ASSIGNMENT: Please print every record below exactly as it appears.

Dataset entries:
# # # #

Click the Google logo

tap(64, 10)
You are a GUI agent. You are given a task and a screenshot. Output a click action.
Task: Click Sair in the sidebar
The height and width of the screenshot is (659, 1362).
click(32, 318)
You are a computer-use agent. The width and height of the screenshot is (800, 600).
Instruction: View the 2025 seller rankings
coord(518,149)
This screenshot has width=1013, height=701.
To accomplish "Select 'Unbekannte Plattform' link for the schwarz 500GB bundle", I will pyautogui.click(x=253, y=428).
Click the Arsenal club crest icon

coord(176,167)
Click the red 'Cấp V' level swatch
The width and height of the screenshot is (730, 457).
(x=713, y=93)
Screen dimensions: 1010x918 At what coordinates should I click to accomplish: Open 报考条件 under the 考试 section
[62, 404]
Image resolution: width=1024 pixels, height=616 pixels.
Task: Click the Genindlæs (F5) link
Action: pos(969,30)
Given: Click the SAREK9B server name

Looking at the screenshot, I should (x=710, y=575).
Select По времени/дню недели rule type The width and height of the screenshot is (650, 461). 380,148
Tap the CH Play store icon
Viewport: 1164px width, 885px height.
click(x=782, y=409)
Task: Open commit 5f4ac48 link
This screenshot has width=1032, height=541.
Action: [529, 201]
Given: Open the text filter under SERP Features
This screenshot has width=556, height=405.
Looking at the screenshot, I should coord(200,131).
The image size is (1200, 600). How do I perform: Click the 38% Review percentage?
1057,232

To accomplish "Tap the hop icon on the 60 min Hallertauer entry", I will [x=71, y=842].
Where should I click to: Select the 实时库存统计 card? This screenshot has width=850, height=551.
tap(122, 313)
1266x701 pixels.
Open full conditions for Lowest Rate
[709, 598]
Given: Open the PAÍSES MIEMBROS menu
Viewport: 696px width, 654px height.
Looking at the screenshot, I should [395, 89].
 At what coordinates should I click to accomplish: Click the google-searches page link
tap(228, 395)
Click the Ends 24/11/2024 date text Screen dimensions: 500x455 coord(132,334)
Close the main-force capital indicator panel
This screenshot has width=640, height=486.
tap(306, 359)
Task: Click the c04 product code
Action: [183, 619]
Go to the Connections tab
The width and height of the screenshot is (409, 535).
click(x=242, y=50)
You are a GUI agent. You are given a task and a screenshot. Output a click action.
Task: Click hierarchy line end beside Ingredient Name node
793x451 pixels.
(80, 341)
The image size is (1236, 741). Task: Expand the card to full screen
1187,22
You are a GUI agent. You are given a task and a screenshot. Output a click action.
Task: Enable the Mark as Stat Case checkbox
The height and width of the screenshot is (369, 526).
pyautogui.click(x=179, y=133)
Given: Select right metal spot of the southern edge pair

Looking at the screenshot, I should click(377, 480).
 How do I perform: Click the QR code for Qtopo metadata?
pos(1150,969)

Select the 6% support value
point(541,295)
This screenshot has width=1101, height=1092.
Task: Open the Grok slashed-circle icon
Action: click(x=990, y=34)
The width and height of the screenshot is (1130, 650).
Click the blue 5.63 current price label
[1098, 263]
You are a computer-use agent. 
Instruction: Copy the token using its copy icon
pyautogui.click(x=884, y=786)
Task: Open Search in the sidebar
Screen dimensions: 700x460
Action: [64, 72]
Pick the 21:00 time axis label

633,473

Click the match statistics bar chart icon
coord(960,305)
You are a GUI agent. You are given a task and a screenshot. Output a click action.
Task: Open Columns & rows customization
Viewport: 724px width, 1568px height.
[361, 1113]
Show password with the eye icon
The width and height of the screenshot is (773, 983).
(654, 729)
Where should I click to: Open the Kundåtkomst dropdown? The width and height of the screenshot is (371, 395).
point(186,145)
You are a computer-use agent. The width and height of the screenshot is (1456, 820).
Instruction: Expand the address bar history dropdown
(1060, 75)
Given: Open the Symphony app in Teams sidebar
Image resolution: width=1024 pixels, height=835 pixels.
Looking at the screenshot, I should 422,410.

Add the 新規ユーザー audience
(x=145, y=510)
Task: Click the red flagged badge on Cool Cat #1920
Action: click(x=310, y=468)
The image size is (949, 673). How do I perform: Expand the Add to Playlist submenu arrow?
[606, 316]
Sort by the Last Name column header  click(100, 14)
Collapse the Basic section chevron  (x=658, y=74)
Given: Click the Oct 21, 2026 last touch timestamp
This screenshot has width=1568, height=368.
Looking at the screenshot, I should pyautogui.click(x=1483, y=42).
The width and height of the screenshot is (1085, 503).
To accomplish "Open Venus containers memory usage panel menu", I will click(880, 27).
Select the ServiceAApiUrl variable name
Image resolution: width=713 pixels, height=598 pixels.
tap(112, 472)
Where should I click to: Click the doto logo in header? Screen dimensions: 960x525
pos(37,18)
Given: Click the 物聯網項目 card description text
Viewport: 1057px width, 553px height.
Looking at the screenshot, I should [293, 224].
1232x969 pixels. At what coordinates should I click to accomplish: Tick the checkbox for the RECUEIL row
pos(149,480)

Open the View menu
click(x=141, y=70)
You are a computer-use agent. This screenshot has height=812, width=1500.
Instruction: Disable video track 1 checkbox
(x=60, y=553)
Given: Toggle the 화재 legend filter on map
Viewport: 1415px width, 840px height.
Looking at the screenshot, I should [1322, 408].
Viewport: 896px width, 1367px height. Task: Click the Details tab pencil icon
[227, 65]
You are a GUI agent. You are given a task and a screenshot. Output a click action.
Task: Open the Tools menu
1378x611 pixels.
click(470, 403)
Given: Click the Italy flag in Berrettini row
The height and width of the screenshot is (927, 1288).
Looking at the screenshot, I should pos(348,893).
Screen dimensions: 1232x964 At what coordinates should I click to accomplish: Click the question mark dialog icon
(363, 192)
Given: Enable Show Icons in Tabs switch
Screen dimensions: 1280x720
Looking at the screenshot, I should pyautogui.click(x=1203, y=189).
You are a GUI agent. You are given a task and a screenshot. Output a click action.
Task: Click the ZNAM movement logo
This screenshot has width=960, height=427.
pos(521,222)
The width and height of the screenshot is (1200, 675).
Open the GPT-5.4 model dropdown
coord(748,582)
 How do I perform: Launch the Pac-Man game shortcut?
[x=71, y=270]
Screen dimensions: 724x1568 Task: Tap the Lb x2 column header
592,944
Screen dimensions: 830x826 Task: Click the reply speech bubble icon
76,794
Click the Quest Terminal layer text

# # # #

RESULT:
Click the Google logo

tap(64, 10)
You are a GUI agent. You are given a task and a screenshot. Output a click action.
Task: Click Sair in the sidebar
The height and width of the screenshot is (659, 1362).
click(32, 318)
You are a computer-use agent. The width and height of the screenshot is (800, 600).
Instruction: View the 2025 seller rankings
coord(518,149)
This screenshot has width=1013, height=701.
To accomplish "Select 'Unbekannte Plattform' link for the schwarz 500GB bundle", I will pyautogui.click(x=253, y=428).
Click the Arsenal club crest icon

coord(176,167)
Click the red 'Cấp V' level swatch
The width and height of the screenshot is (730, 457).
(x=713, y=93)
Screen dimensions: 1010x918 At what coordinates should I click to accomplish: Open 报考条件 under the 考试 section
[62, 404]
Image resolution: width=1024 pixels, height=616 pixels.
Task: Click the Genindlæs (F5) link
Action: pos(969,30)
Given: Click the SAREK9B server name

Looking at the screenshot, I should (x=710, y=575).
Select По времени/дню недели rule type The width and height of the screenshot is (650, 461). 380,148
Tap the CH Play store icon
Viewport: 1164px width, 885px height.
click(x=782, y=409)
Task: Open commit 5f4ac48 link
This screenshot has width=1032, height=541.
Action: [529, 201]
Given: Open the text filter under SERP Features
This screenshot has width=556, height=405.
Looking at the screenshot, I should coord(200,131).
The image size is (1200, 600). How do I perform: Click the 38% Review percentage?
1057,232

To accomplish "Tap the hop icon on the 60 min Hallertauer entry", I will [x=71, y=842].
Where should I click to: Select the 实时库存统计 card? This screenshot has width=850, height=551.
tap(122, 313)
1266x701 pixels.
Open full conditions for Lowest Rate
[709, 598]
Given: Open the PAÍSES MIEMBROS menu
Viewport: 696px width, 654px height.
Looking at the screenshot, I should [395, 89].
 At what coordinates should I click to accomplish: Click the google-searches page link
tap(228, 395)
Click the Ends 24/11/2024 date text Screen dimensions: 500x455 coord(132,334)
Close the main-force capital indicator panel
This screenshot has width=640, height=486.
tap(306, 359)
Task: Click the c04 product code
Action: [183, 619]
Go to the Connections tab
The width and height of the screenshot is (409, 535).
click(x=242, y=50)
You are a GUI agent. You are given a task and a screenshot. Output a click action.
Task: Click hierarchy line end beside Ingredient Name node
793x451 pixels.
(80, 341)
The image size is (1236, 741). Task: Expand the card to full screen
1187,22
You are a GUI agent. You are given a task and a screenshot. Output a click action.
Task: Enable the Mark as Stat Case checkbox
The height and width of the screenshot is (369, 526).
pyautogui.click(x=179, y=133)
Given: Select right metal spot of the southern edge pair

Looking at the screenshot, I should click(377, 480).
 How do I perform: Click the QR code for Qtopo metadata?
pos(1150,969)

Select the 6% support value
point(541,295)
This screenshot has width=1101, height=1092.
Task: Open the Grok slashed-circle icon
Action: click(x=990, y=34)
The width and height of the screenshot is (1130, 650).
Click the blue 5.63 current price label
[1098, 263]
You are a computer-use agent. 
Instruction: Copy the token using its copy icon
pyautogui.click(x=884, y=786)
Task: Open Search in the sidebar
Screen dimensions: 700x460
Action: [64, 72]
Pick the 21:00 time axis label

633,473

Click the match statistics bar chart icon
coord(960,305)
You are a GUI agent. You are given a task and a screenshot. Output a click action.
Task: Open Columns & rows customization
Viewport: 724px width, 1568px height.
[361, 1113]
Show password with the eye icon
The width and height of the screenshot is (773, 983).
(654, 729)
Where should I click to: Open the Kundåtkomst dropdown? The width and height of the screenshot is (371, 395).
point(186,145)
You are a computer-use agent. The width and height of the screenshot is (1456, 820).
Instruction: Expand the address bar history dropdown
(1060, 75)
Given: Open the Symphony app in Teams sidebar
Image resolution: width=1024 pixels, height=835 pixels.
Looking at the screenshot, I should 422,410.

Add the 新規ユーザー audience
(x=145, y=510)
Task: Click the red flagged badge on Cool Cat #1920
Action: click(x=310, y=468)
The image size is (949, 673). How do I perform: Expand the Add to Playlist submenu arrow?
[606, 316]
Sort by the Last Name column header  click(100, 14)
Collapse the Basic section chevron  (x=658, y=74)
Given: Click the Oct 21, 2026 last touch timestamp
This screenshot has width=1568, height=368.
Looking at the screenshot, I should pyautogui.click(x=1483, y=42).
The width and height of the screenshot is (1085, 503).
To accomplish "Open Venus containers memory usage panel menu", I will click(880, 27).
Select the ServiceAApiUrl variable name
Image resolution: width=713 pixels, height=598 pixels.
tap(112, 472)
Where should I click to: Click the doto logo in header? Screen dimensions: 960x525
pos(37,18)
Given: Click the 物聯網項目 card description text
Viewport: 1057px width, 553px height.
Looking at the screenshot, I should [293, 224].
1232x969 pixels. At what coordinates should I click to accomplish: Tick the checkbox for the RECUEIL row
pos(149,480)

Open the View menu
click(x=141, y=70)
You are a computer-use agent. This screenshot has height=812, width=1500.
Instruction: Disable video track 1 checkbox
(x=60, y=553)
Given: Toggle the 화재 legend filter on map
Viewport: 1415px width, 840px height.
Looking at the screenshot, I should [1322, 408].
Viewport: 896px width, 1367px height. Task: Click the Details tab pencil icon
[227, 65]
You are a GUI agent. You are given a task and a screenshot. Output a click action.
Task: Open the Tools menu
1378x611 pixels.
click(470, 403)
Given: Click the Italy flag in Berrettini row
The height and width of the screenshot is (927, 1288).
Looking at the screenshot, I should pos(348,893).
Screen dimensions: 1232x964 At what coordinates should I click to accomplish: Click the question mark dialog icon
(363, 192)
Given: Enable Show Icons in Tabs switch
Screen dimensions: 1280x720
Looking at the screenshot, I should pyautogui.click(x=1203, y=189).
You are a GUI agent. You are given a task and a screenshot. Output a click action.
Task: Click the ZNAM movement logo
This screenshot has width=960, height=427.
pos(521,222)
The width and height of the screenshot is (1200, 675).
Open the GPT-5.4 model dropdown
coord(748,582)
 How do I perform: Launch the Pac-Man game shortcut?
[x=71, y=270]
Screen dimensions: 724x1568 Task: Tap the Lb x2 column header
592,944
Screen dimensions: 830x826 Task: Click the reply speech bubble icon
76,794
Click the Quest Terminal layer text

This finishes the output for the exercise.